Thank you for your interest in the Patient Subtyping Technologies to Drive Therapeutic Efficacy funding opportunity. Since this opportunity requires applying a patient subtyping technology or approach to guide use of an approved therapeutic or development candidate, teaming collaborations between diverse sets of innovators may be needed to achieve these goals.
Teaming
If you or your organization would like to explore collaborations with other potential applicants, please complete the form below. After a short vetting process, you will be contacted be VITAL, and your information will be added to the publicly accessible list below.
Please note that by publishing the teaming profiles list, neither VITAL nor BARDA is endorsing, sponsoring, or otherwise evaluating the qualifications of the individuals or organizations included. Additionally, completing the form does not constitute an application for the TyPe funding opportunity, but rather, provides you an opportunity to partner and collaborate with other potential applicants to strengthen the quality of the submission.

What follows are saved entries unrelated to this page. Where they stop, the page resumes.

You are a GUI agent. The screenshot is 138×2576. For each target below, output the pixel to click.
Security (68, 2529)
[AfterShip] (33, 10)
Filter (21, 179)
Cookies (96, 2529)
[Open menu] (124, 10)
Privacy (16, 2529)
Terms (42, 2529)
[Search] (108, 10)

Submissions to the teaming profiles list are reviewed and updated periodically.
Contact
Organization
Relevant Technology
Potential for Teaming
Our technology is a simulation-based patient subtyping and validation platform that creates virtual human models with customizable organs, genetic traits, and clinical phenotypes. These models allow mechanistic testing of therapeutic responses across diverse patient subgroups, enabling a filtering step before clinical trials. Unlike purely statistical or AI-driven approaches, our platform integrates biological knowledge with real-world data to generate mechanistic predictions, offering insights into why treatments succeed or fail in specific patient populations. By training simulations with retrospective and prospective datasets, we can stratify patients linked directly to therapeutic mechanisms of action, strengthening trial design, improving efficacy readouts, and de-risking development. The system is modular and adaptable, capable of pivoting across BARDA-relevant threats, from pandemic pathogens to severe injury indications, providing a sustainable platform technology. This approach enhances biodistribution and durability assessments by simulating treatment dynamics in silico, reducing development cost, risk, and timelines while improving regulatory credibility.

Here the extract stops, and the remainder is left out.